Search our Food Service Establishment Inspection List


Food facilities are inspected according to the level of risk presented. The type products served & number of steps involved determine this. Facilities determined to be High Risk are inspected at least once a year. The schools are required to be inspected at least two times per year. Other facilities of Medium Risk are inspected at least every 15 months & Low Risk facilities every 18 months. If there are critical violations a re-inspection will be conducted within 10 working days unless the matter can be corrected during inspection. All facilities are inspected and/or field visit made if a complaint is received. Facilities can be placed on “Work Order” and/or closed for failing to comply with critical violations.


The on-line reports will list the inspection date and the number of critical & non-critical violations. If you are interested in the actual inspection report, please set up time to view facility records or make copies. All inspections are a matter of public record.


Critical violations deal with issues which could lead to a food-borne illness and involve areas of employee health, hygienic practices, cleaning of food contact surfaces, food temperatures, storage, source, insect/rodent controls, chemical storage/use. Non-critical violations as a general rule deal with non-food contact surfaces and issues that don’t lead to food-borne illness but are important to proper operation of facility. Non-critical violations should be corrected before next inspection date. If you have more than 12 non-critical violations the facility will be placed on “Work Order”.
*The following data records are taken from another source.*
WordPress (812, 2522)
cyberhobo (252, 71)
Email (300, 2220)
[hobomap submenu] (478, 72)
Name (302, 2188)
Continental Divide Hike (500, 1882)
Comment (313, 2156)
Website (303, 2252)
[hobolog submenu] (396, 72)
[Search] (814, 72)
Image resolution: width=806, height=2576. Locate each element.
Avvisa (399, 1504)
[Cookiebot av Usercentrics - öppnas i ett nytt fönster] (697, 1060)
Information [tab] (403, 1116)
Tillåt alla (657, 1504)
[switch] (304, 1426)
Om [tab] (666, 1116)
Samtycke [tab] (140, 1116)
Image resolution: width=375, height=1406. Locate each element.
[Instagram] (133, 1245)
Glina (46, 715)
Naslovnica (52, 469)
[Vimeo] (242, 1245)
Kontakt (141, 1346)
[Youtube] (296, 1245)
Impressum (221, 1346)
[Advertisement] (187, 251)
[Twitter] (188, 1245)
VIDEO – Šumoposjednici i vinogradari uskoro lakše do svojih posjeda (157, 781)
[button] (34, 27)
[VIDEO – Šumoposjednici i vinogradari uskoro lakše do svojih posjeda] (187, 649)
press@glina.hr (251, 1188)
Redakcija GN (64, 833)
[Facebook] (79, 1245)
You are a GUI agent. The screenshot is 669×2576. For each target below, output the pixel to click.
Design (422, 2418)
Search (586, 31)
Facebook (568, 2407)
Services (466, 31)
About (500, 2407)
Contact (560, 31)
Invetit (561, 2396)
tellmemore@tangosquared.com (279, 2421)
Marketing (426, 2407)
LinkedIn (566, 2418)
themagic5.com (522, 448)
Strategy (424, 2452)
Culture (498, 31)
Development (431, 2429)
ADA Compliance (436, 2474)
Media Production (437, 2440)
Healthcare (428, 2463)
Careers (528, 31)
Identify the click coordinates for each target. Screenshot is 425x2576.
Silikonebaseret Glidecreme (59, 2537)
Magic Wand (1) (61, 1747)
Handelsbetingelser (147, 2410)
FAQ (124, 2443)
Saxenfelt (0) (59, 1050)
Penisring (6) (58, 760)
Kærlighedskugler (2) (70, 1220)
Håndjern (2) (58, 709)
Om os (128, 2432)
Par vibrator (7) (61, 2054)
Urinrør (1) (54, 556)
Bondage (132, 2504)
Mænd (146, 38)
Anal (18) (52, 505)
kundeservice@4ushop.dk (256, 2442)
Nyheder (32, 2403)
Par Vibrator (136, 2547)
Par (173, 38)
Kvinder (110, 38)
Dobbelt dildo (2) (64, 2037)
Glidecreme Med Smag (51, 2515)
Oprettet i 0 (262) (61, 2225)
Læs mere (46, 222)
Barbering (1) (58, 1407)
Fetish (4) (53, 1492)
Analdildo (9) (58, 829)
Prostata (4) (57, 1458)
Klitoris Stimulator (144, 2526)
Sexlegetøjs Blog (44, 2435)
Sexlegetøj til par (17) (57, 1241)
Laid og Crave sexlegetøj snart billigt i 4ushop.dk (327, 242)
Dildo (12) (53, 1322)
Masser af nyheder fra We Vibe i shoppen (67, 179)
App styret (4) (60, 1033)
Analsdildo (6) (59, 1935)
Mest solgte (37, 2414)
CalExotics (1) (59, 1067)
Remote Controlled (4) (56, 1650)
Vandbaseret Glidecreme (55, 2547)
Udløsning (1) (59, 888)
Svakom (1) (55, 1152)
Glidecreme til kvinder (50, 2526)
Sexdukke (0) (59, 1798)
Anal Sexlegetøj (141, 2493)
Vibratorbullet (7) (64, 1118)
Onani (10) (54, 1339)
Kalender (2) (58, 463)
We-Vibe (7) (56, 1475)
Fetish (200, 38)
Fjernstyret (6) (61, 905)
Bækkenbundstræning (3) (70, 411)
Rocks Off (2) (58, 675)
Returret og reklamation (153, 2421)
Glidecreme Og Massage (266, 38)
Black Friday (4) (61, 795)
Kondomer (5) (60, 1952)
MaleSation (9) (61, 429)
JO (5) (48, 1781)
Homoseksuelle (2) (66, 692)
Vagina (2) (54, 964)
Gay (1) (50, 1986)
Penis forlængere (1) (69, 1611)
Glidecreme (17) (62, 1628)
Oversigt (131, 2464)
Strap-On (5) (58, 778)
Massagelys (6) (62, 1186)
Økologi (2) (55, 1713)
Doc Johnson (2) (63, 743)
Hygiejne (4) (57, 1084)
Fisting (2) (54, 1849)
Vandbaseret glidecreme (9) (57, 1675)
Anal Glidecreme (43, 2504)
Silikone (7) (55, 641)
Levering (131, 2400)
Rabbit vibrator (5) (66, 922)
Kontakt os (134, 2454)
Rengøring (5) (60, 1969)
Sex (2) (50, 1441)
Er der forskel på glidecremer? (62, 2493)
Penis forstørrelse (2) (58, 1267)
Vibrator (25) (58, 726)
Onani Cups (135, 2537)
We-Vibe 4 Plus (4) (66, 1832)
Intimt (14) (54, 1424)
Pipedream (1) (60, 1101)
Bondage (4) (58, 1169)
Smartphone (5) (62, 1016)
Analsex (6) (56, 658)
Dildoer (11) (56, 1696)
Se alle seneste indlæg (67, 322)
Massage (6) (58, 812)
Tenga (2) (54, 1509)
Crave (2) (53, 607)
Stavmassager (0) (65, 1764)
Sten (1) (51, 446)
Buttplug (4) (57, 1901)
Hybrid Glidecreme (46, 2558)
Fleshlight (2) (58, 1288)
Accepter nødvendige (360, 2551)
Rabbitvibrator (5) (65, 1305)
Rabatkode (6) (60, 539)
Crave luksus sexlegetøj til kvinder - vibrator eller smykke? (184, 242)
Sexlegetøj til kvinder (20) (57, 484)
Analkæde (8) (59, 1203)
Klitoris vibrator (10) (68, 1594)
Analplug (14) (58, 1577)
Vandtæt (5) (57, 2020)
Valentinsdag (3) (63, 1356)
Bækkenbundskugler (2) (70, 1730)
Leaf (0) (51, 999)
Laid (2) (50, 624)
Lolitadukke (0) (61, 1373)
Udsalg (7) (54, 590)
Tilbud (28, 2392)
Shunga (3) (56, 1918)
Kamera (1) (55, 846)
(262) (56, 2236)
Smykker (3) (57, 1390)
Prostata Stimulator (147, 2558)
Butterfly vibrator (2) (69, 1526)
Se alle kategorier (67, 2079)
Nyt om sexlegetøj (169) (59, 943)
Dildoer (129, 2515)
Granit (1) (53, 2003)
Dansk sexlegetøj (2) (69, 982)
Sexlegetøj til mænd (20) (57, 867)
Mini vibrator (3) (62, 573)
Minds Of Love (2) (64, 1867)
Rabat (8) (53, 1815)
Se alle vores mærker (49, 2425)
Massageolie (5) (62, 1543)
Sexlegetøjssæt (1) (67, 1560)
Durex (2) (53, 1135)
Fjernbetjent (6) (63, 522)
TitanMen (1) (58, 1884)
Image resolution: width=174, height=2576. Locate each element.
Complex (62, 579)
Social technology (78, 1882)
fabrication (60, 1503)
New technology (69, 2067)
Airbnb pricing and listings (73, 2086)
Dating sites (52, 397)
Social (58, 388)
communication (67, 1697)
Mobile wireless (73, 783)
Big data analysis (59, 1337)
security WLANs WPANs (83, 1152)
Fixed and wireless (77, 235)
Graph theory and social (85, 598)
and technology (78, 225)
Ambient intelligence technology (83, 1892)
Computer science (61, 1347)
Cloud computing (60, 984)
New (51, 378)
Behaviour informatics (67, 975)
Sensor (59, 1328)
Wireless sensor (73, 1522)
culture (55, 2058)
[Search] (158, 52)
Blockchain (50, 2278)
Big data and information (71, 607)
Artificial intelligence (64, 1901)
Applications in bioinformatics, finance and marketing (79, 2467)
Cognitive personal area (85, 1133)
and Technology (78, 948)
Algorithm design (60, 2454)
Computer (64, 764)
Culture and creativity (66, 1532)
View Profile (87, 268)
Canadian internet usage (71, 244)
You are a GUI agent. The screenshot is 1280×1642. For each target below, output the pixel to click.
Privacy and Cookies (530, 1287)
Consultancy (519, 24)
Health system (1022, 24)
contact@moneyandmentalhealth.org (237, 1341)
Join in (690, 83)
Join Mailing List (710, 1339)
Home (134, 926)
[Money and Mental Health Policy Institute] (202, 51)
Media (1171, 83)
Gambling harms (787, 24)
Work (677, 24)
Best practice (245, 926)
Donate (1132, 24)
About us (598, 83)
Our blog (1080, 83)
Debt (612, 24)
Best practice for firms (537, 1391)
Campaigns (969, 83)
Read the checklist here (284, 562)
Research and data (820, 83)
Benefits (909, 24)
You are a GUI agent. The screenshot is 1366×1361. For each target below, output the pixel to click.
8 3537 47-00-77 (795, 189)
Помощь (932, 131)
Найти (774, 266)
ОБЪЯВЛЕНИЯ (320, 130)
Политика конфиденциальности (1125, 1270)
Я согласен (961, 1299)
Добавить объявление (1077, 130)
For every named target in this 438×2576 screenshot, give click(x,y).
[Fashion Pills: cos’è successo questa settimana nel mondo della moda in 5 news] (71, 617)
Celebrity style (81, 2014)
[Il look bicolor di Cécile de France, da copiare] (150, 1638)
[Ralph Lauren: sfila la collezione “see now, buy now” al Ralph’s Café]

Foods approved for sale at Farmers Markets, Craft Fairs & Bake Sales


There are often questions as to what products can be sold without inspection. Effective August 28, 2005 state statutes were changed to exempt religious, charitable, and non-profit organizations that are selling non-potentially hazardous foods from all state laws and regulations relating to food inspection. To be exempt you must sell these non-potentially hazardous foods at their religious event or at charitable functions or activities.


Another statute change affects the producers of jams, jellies and honey where annual sales don’t exceed $30,000. These food products must be sold to the end consumer; there can’t be any middleman. There shall be a placard displayed in a prominent location stating the following: This product has not been inspected by the Department of Health. The jam, jelly or honey containers must bear the name and address, common name of the food, list of multiple ingredients and statement that it is not inspected product. County & local ordinances can be more stringent than state statutes.


The following foods can be sold at farmers markets, religious and charitable events.

*Breads, candy, brownies, fruit pies, cookies and cakes

*Whole uncut fruits and vegetables

*Frozen meat from inspected processor

*Jams, jellies and honey

*Fresh (not sealed) refrigerated salsa from inspected facility

*Eggs from a licensed source and refrigerated at 45 degrees


The following foods cannot be sold.

* Meat from sources not inspected.

* Pies containing eggs, milk or milk products including pumpkin, sweet potato or cream pies.